20 April 2025

Get In Touch

Simpang Siur Anggaran Pengadaan Lahan Parkir Senilai Rp. 26, 7 Miliar, Pemkot Malang Tunggu Putusan KPK

Bangunan warna hijau di Jl. Basuki Rahmat No. 50 yang akan dijadikan sebagai lahan parkir di Kawasan Kayutangan Heritage
Bangunan warna hijau di Jl. Basuki Rahmat No. 50 yang akan dijadikan sebagai lahan parkir di Kawasan Kayutangan Heritage

MALANG (Lenteratoday) -Di tengah kesimpang siuran anggaran pengadaan lahan parkir di kawasan Kayutangan Heritage, Pemkot Malang masih menunggu keputusan Korsupgah (Koordinator Supervisis Pencegahan) KPK. Dengan demikian, pengadaan lahan parkir di Jl. Basuki Rahmat No. 50 sampai saat ini masih dinyatakan status quo.
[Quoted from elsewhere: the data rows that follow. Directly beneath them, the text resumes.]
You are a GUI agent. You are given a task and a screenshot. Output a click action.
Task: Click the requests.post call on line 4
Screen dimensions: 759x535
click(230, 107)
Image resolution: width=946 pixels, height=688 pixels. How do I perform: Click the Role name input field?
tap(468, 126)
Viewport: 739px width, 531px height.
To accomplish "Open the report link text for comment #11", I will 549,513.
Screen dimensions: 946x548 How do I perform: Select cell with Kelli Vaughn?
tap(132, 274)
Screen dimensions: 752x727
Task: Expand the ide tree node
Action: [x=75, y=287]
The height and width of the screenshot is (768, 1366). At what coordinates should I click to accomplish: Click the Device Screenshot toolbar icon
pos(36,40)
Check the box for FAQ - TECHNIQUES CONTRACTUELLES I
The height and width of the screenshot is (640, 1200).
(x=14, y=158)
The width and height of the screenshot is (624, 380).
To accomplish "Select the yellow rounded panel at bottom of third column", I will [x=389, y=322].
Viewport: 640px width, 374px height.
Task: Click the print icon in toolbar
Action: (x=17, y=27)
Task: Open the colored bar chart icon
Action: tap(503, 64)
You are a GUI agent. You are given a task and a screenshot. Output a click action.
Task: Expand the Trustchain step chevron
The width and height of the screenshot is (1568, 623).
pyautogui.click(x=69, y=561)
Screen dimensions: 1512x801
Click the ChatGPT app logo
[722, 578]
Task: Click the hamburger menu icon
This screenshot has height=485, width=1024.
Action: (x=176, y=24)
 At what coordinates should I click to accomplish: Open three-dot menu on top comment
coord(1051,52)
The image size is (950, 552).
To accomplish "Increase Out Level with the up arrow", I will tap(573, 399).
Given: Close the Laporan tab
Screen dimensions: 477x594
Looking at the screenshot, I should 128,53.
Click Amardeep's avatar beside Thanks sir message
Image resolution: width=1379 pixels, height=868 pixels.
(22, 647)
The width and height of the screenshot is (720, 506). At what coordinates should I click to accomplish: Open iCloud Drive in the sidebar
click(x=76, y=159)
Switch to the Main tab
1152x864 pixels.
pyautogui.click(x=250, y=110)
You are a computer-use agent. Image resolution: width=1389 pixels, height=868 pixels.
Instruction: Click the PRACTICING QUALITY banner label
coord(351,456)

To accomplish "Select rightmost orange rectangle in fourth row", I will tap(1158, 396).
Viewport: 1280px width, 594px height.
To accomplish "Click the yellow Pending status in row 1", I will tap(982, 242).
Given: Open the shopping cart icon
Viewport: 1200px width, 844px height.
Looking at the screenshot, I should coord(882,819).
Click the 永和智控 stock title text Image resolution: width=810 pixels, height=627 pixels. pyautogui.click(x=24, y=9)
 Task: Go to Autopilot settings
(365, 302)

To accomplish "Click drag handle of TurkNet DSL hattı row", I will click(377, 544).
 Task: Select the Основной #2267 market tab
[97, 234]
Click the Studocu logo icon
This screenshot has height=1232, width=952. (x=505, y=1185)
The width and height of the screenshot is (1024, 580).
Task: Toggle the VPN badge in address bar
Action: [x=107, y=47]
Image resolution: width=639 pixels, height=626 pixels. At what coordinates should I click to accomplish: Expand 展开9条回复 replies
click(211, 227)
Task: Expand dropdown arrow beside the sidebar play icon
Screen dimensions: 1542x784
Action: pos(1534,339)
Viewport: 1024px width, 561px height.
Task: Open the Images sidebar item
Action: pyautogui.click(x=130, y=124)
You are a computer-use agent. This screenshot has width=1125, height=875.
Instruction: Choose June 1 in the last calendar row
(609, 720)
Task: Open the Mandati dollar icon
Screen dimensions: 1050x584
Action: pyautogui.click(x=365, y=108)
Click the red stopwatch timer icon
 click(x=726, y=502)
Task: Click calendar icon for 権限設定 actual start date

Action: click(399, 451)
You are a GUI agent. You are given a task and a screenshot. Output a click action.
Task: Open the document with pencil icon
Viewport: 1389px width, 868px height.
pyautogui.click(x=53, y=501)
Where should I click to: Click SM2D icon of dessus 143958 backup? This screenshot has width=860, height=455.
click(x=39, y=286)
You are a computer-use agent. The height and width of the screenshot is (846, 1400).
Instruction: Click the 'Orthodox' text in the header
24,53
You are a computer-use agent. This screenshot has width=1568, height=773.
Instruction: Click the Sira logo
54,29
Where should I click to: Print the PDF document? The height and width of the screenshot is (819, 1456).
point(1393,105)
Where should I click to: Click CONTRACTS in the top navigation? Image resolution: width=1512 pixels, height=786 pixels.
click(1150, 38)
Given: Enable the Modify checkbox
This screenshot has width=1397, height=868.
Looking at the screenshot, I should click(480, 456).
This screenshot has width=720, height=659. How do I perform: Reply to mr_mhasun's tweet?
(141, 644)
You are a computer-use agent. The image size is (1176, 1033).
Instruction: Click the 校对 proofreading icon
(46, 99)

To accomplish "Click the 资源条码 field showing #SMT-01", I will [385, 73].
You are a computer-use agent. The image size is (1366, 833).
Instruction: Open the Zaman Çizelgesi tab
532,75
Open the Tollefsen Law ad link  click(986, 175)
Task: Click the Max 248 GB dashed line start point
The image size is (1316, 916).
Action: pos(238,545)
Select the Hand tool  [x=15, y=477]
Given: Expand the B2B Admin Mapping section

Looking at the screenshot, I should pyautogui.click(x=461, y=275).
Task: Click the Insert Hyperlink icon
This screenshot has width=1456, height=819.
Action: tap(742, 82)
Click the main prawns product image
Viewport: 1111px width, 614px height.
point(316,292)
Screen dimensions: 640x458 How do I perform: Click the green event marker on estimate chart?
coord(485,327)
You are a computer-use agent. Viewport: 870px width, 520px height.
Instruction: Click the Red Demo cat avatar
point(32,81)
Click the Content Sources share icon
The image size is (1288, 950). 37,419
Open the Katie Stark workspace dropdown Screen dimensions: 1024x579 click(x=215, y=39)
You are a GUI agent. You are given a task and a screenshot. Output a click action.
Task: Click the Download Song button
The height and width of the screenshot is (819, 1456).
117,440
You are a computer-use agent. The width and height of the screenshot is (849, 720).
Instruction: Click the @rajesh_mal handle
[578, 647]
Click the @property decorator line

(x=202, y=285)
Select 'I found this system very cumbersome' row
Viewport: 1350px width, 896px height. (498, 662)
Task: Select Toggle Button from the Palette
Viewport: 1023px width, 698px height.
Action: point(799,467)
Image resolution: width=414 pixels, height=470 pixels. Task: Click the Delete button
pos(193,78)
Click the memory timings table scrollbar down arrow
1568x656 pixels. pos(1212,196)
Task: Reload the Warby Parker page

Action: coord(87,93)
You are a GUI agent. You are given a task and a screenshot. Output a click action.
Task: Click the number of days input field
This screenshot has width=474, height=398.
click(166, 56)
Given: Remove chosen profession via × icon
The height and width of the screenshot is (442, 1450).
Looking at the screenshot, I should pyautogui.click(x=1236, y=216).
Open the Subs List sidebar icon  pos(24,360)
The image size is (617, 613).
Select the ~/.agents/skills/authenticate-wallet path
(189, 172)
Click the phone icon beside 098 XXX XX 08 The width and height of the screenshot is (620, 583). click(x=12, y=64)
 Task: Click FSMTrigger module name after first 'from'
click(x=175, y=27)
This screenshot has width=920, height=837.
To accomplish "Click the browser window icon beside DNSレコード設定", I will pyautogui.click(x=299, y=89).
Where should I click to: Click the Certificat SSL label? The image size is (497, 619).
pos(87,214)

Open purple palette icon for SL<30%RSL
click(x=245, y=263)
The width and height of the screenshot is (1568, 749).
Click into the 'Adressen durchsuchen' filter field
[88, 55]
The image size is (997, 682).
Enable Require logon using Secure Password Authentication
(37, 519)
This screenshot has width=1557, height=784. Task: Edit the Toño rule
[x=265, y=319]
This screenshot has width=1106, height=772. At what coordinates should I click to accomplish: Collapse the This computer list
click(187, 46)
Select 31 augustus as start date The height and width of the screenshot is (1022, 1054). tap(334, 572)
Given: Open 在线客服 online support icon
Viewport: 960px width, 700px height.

Kadishub Kota Malang, Widjaja Saleh Putra, mengaku pihaknya sebagai Pengguna Anggaran (PA) telah melakukan penandatanganan akta jual beli pada 1 November 2022 dengan kesepakatan harga senilai Rp. 26,7 miliar.

Namun Widjaja menekankan bahwa tidak ada proses pembayaran dan hanya bersifat penandatanganan akta jual beli pada saat itu. Turut hadir dalam proses tersebut yakni Wali Kota Malang, konsultan appraisal, dan Korsupgah KPK, dan perangkat daerah lainnya.

“Pada prinsipnya, tanggal 2 (November) kami mendapat informasi dari media sosial dan dari berbagai masyarakat bahwa tanah tersebut pernah ditawarkan seharga Rp. 16 miliar. Soal kebenaran (harga pada iklan), saya tidak berani mengatakan benar atau tidaknya,” ujar Widjaja Saleh Putra, selaku Kadishub Kota Malang, pada awak media, Senin (7/11/2022).

Kepala Dinas Perhubungan Kota Malang, Widjaja Saleh Putra

Klarifikasi tersebut muncul setelah adanya opini masyarakat yang menilai telah terjadi ketidakwajaran terkait anggaran yang dikeluarkan oleh Pemkot Malang. Sebab sebelumnya beradar kabar mengenai tanah yang dijual di iklan seharga 16 miliar, namun Pemkot Malang membeli dengan harga 26, 7 miliar.

“Sampai dengan hari ini, saya sebagai pengguna anggaran belum mencairkan satu sen pun. Karena informasi apapun harus saya perhatikan, semuanya bukan sebuah kebetulan. Ini memang harus kami klarifikasi tentang kebenaran dan kejelasan yang ada. Namun patokan kami adalah appraisal,” ungkapnya.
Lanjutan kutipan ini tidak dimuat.